New South Dakota law lifts lifetime ban after drug felonies
An important change in South Dakota legislation is taking effect in just a few days.
The new law is lifting a lifetime ban for those with drug felonies.
This lifetime ban goes back to 1996.
Congress put a ban on food stamps and temporary assistance for needy families, also known as TANF, for those with drug felonies.
But, states were given an option to lift the ban if they wanted-- which South Dakota did for food stamps in 2011.
Cathy Brechtelsbauer, Coordinator for Bread for the World-South Dakota, said, “So now, we’ve been left as one of 13 states that had never lifted the ban on TANF. So, this has been hanging over our heads for 24 years.”
It’s a lifetime law that is specifically aimed for those with drug felonies.
“This applies to people after they’ve done what was assigned to them by the judge.

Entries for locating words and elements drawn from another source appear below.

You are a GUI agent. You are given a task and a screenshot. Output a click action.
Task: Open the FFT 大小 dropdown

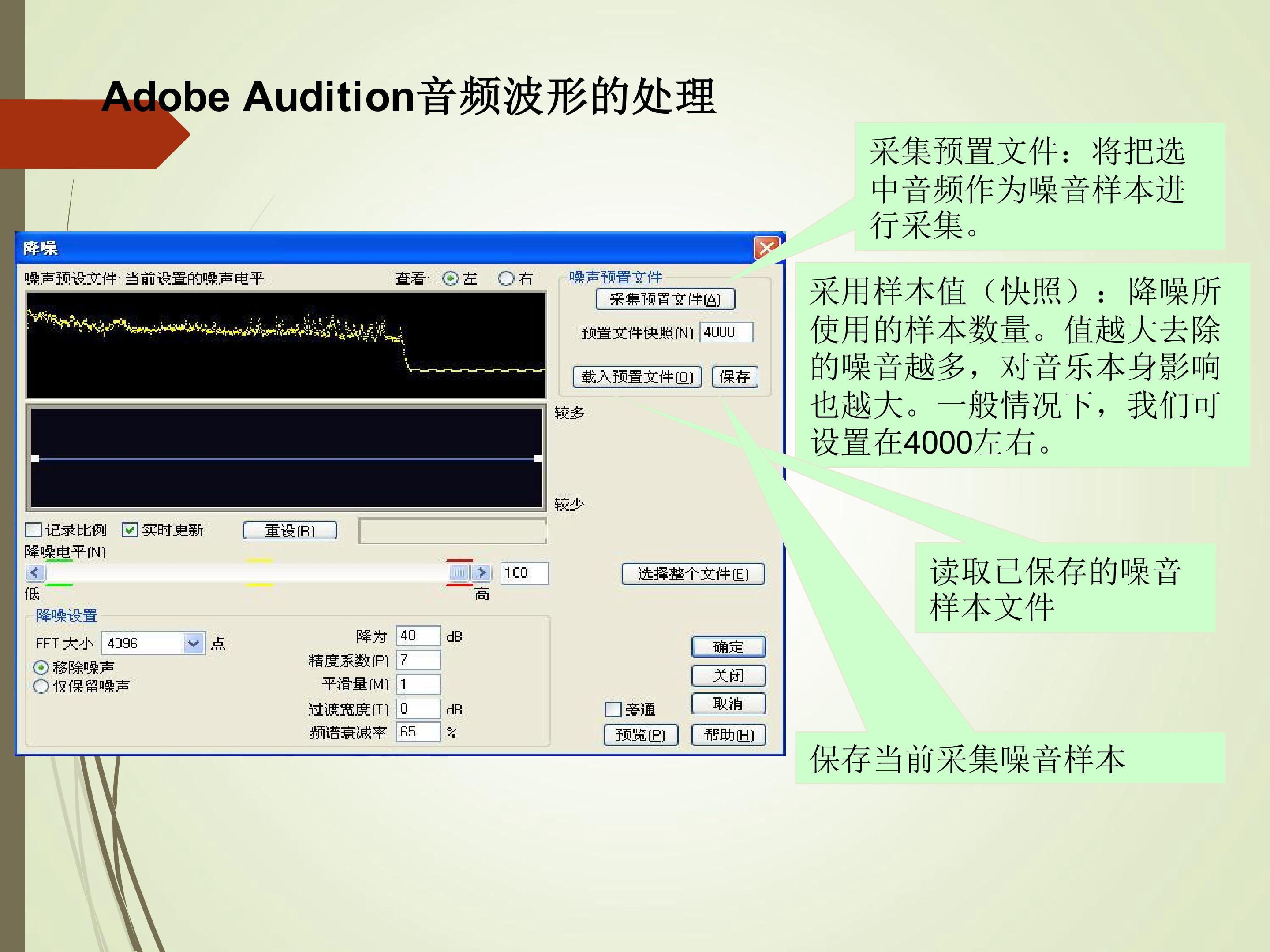point(194,643)
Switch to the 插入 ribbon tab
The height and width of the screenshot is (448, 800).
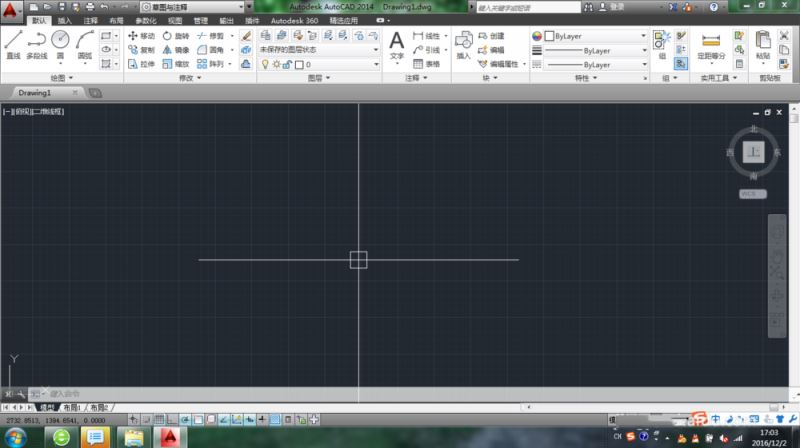pyautogui.click(x=64, y=20)
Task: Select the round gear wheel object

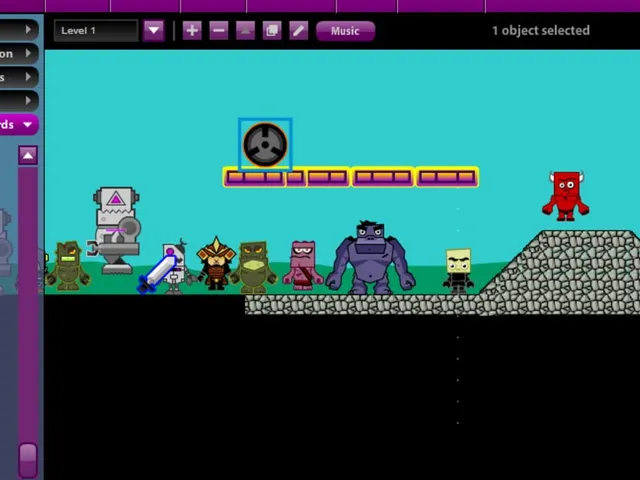Action: (265, 144)

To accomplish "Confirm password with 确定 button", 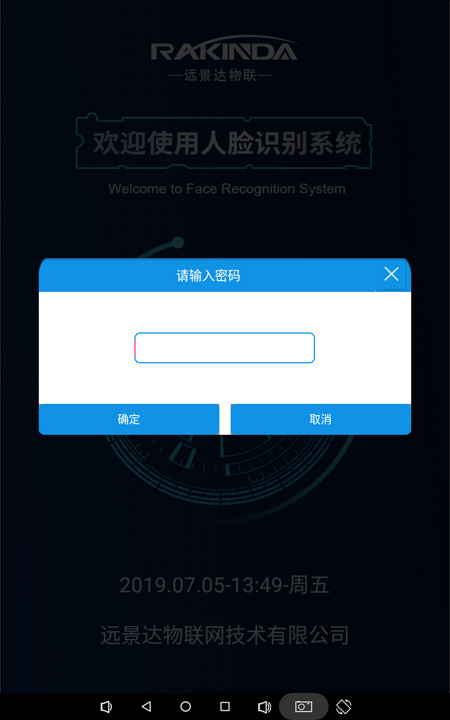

It’s just a double punishment,” said Brechtelsbauer.
But Brechtelsbauer said it affects more than those convicted, “It affects children too because everyone one of these situations has children.”
This year the state legislature passed Senate Bill 96, lifting the federal ban on TANF starting July 1st.
Jessica Cooper, a single mother of four, testified on this issue. She knows the effect of this ban first hand.
Cooper said, “I explain it as a small grace, just a small one.”
After being released from prison in 2018 for drug charges, she says not being able to rely on temporary assistance felt like being set up for failure.
“The first month out was so hard because I was constantly struggling to try to find the money. TANF would’ve been a great option. A little bit of help, you know, bus fair, even work clothes was hard,” said Cooper.
Prime senate sponsor of the Bill, Senator Reynold Nesiba says it gives people a second chance at a better life.
Brechtelsbauer said, “Maybe they won’t be turning back to a bad situation. Maybe they will be willing and able to move forward in their lives. It helps them lift a little burden so they can concentrate on being good parents.”
Cooper has been sober for three and a half years and she currently works for a non-profit in Watertown. She attributes this success to her family.
"It all goes back together to just keeping South Dakota families together,” said Cooper. “I think the only reason that I’ve done so well is my kids. This is my family, this is my purpose.”
Senator Nesiba also said, “This new law is intended to aid families, combat addiction, alleviate hunger, and encourage personal responsibility. It will provide help to keep families intact and support to stay out of the correctional system.”